Xiaobo Yuan and Yaodan Zhang, from Lanzhou University in China, discuss their article: Soil microbial networks mediate long-term effects of nitrogen fertilization on ecosystem multiservices
Nitrogen (N) fertilization caused by anthropogenic activities such as fertilizer application and fossil fuel combustion have significantly impacted the capacity of ecosystems to support key services such as nutrient cycling and soil carbon (C) sequestration. Ecosystem functions and services often exhibit inherent trade-offs and synergies because the enhancement of one function may come at the cost of another. Understanding the long-term effects of N fertilization on drylands is of critical importance for the conservation of these ecosystems and the many services they provide.
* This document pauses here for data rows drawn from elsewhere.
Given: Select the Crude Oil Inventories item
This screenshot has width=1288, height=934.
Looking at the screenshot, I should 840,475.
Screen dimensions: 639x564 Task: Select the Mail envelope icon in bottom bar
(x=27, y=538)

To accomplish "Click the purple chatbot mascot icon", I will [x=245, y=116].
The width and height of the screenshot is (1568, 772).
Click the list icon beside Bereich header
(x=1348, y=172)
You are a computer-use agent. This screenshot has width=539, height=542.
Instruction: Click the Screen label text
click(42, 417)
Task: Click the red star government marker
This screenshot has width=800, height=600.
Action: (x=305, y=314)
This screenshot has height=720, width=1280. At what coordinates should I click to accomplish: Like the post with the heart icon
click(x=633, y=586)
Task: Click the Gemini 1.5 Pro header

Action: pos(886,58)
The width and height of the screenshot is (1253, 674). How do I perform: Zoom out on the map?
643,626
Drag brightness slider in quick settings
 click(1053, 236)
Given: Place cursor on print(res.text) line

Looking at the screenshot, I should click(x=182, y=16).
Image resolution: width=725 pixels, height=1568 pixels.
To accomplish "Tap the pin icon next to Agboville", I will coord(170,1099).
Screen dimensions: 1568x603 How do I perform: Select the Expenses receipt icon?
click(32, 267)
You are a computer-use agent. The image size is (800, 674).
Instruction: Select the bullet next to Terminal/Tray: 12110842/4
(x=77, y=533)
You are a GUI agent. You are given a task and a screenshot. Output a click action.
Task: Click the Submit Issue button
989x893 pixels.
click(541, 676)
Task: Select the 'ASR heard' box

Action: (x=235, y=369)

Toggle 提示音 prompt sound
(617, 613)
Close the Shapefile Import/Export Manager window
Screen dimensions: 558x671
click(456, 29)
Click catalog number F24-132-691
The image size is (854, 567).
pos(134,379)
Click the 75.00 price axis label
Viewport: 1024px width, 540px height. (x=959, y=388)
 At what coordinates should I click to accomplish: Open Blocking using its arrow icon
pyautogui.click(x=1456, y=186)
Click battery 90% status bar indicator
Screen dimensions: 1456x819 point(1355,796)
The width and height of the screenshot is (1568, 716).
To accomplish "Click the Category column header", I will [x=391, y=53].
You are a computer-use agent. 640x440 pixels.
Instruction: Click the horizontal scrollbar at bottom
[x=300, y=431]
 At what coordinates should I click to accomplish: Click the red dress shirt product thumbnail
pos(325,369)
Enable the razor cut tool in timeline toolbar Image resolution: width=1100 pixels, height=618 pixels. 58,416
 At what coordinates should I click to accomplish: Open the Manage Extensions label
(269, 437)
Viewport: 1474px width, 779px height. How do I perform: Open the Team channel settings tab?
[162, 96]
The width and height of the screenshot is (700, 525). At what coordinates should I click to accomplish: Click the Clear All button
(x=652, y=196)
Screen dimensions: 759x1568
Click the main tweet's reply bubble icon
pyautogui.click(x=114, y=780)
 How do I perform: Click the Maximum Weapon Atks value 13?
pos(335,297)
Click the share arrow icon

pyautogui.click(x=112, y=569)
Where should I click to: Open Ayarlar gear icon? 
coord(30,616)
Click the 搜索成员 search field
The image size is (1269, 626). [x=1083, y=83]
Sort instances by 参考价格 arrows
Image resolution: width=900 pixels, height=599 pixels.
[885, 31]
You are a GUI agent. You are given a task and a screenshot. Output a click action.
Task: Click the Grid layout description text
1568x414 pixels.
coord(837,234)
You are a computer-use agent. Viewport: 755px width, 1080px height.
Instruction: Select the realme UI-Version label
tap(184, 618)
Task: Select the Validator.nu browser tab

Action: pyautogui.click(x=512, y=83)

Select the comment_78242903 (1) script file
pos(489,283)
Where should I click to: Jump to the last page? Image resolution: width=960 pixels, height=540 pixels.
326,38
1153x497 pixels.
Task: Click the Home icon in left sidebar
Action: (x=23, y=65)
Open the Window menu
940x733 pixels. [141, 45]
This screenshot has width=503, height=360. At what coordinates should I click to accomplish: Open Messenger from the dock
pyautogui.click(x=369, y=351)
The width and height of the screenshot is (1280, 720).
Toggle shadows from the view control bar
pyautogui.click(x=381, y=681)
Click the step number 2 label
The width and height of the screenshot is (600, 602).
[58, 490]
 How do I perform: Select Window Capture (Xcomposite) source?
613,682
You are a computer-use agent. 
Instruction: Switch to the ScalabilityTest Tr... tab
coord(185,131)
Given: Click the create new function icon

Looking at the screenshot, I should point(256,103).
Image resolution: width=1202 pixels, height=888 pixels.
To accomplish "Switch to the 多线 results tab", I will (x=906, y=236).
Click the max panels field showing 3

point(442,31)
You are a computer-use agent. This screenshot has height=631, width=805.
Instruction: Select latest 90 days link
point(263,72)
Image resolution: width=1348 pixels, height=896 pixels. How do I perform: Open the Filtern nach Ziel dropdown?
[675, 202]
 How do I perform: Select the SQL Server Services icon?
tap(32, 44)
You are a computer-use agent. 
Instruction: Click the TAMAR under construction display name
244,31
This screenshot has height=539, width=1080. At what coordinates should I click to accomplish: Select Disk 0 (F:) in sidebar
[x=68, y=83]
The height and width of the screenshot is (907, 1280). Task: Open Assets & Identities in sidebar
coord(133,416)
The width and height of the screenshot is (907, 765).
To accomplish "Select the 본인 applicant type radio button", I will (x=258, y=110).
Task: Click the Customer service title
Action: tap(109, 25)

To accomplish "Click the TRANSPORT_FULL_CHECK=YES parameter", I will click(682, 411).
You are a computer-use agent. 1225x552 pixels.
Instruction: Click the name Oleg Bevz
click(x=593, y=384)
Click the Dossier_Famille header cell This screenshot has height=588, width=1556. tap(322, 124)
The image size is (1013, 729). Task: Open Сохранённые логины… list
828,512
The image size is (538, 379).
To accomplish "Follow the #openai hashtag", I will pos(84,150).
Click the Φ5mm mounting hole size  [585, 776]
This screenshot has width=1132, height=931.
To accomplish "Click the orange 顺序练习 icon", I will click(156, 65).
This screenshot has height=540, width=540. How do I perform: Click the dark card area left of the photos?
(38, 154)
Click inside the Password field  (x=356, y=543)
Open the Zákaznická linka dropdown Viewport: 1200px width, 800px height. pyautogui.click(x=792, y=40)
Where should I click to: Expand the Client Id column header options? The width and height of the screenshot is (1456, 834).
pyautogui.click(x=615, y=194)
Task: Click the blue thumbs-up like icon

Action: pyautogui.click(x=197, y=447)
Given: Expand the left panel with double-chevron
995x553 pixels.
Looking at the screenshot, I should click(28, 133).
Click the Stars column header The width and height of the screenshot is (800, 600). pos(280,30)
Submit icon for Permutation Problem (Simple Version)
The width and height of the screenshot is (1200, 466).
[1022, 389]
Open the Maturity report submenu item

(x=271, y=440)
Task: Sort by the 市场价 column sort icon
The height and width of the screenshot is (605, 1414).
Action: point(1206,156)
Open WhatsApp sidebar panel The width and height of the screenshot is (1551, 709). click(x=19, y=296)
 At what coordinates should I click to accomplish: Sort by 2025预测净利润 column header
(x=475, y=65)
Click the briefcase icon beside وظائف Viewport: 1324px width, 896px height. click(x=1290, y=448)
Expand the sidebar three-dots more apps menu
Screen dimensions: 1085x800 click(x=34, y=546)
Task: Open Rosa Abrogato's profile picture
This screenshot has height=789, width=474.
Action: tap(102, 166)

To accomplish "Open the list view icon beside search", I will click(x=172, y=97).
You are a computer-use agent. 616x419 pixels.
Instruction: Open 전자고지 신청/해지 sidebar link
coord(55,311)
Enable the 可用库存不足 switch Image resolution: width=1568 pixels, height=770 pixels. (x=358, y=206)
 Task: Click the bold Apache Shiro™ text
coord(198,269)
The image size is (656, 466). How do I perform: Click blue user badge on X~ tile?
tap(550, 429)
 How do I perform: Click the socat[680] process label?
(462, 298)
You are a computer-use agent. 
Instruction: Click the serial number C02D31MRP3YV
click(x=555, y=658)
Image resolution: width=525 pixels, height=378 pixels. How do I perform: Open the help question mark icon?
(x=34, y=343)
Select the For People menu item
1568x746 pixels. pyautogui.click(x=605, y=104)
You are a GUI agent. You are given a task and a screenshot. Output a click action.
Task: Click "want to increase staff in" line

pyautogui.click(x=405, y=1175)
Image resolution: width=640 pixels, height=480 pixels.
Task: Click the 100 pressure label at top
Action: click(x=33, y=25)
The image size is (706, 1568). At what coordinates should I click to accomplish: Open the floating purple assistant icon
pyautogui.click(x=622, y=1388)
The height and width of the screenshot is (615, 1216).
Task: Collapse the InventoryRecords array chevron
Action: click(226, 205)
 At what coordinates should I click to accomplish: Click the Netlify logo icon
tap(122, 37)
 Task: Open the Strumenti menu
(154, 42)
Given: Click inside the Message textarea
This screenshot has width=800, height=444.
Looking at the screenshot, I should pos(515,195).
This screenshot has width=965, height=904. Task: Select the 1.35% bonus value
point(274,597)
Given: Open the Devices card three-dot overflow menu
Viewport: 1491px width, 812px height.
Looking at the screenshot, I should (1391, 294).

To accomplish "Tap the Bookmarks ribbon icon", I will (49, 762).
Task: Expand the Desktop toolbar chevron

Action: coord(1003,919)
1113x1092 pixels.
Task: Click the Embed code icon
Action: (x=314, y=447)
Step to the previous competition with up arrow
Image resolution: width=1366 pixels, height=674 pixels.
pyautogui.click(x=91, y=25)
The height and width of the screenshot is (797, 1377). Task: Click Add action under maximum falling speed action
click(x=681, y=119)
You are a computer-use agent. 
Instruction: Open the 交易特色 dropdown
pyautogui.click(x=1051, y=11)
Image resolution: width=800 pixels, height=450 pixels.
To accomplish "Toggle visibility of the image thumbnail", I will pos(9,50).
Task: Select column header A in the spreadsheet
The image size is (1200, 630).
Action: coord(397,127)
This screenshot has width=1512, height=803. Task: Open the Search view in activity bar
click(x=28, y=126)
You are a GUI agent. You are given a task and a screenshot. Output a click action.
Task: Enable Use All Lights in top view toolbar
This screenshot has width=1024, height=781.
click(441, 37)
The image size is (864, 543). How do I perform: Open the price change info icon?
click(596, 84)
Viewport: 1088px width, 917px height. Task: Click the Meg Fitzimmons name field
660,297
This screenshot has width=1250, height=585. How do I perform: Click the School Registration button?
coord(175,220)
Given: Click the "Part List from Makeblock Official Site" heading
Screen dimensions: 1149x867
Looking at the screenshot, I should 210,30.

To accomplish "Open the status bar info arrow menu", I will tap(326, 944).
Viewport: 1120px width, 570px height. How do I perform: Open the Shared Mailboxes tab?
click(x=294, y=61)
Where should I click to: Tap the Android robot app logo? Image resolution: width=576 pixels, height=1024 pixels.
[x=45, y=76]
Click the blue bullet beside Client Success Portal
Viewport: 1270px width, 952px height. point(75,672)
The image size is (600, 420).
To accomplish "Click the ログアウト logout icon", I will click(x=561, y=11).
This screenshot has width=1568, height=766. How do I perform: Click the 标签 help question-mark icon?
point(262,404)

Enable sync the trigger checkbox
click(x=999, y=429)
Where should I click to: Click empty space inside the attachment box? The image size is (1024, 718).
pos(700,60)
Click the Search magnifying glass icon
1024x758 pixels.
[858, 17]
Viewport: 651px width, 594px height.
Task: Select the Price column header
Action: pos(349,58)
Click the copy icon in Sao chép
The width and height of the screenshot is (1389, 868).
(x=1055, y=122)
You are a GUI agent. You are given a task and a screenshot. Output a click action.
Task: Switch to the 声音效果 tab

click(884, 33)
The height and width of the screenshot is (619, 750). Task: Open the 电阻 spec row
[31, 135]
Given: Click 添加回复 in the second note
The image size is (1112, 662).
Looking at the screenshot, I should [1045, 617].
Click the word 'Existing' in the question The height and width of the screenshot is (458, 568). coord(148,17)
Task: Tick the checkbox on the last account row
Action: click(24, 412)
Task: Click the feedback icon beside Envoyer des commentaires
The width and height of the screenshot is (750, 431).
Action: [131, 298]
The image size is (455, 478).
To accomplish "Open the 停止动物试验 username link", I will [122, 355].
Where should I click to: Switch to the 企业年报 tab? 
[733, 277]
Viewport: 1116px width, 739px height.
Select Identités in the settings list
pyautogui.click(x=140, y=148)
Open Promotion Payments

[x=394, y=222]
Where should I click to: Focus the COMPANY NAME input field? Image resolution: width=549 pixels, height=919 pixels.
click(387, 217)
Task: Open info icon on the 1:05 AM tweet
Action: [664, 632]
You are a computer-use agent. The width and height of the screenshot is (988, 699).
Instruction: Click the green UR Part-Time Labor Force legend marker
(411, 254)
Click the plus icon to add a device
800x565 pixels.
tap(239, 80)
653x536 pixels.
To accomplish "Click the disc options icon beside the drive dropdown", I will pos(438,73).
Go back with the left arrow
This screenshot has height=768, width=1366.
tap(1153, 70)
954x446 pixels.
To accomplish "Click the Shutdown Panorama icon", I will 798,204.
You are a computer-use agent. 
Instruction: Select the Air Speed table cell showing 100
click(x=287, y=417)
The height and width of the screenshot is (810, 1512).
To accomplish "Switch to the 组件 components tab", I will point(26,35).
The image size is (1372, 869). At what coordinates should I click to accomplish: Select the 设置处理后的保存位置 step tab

Soil microbial diversity encompasses not only species richness and abundance, but also complex biotic interactions such as predation, competition, mutualism, parasitism, and amensalism among hyper-diverse microorganisms belowground.
Yet, much less is known about the role of microbial network complexity and its ecological clustering in regulating soil multiservices under long-term atmospheric N deposition, particularly in natural ecosystems such as drylands. Moreover, systematic studies investigating the effects of N addition on soil multiservices and the extent to which regulatory mechanisms vary with soil depth remain insufficient.

Hypotheses
We expected ecosystem services to follow a hump-shaped pattern in response to N fertilization, with the highest levels observed at intermediate N addition levels. We also expected N addition effects on multiservices to be indirectly regulated by soil microbial network complexity. Since microbial resource availability decreases with increasing soil depth, this regulatory mechanism may also vary with soil depth.
Our study
We conducted a 13-year N addition experiment with six N addition levels in a semiarid grassland from China to explore how soil microbial diversity, network complexity, and ecological clusters (determined using metagenomics-based taxonomic information) affect soil multiservices composed of 17 soil functions associated with six ecosystem services including soil carbon stocks, nutrient supply, biodiversity, soil organic matter decomposition, pathogen control, and plant-soil symbiosis. These investigations were carried out in both the topsoil (0-10 cm) and subsoil (10-20 cm) layers.
Our findings
We found that the responses of dryland soil ecosystem services to fertilization strongly align with the intermediate disturbance hypothesis. Small increases in N can promote ecosystem services in nutrient-poor drylands, but excess N may collapse the capacity to maintain important ecosystem services. This concept may be applied to any limiting resource, and the strong regulatory role of soil microbial networks observed in our study deserves further attention across environmental change factors and ecosystems. We also provide new evidence that soil microbial network properties such as overall network complexity modulated the effects of N fertilization on ecosystem services, especially for topsoils.
This knowledge is critical for maintaining the sustainability of terrestrial ecosystems and suggests that the promotion of microbial diversity and preservation of topsoils will be incredibly important to mitigate the effects of N deposition, especially under more diverse and more frequent global climate change impacts in the future.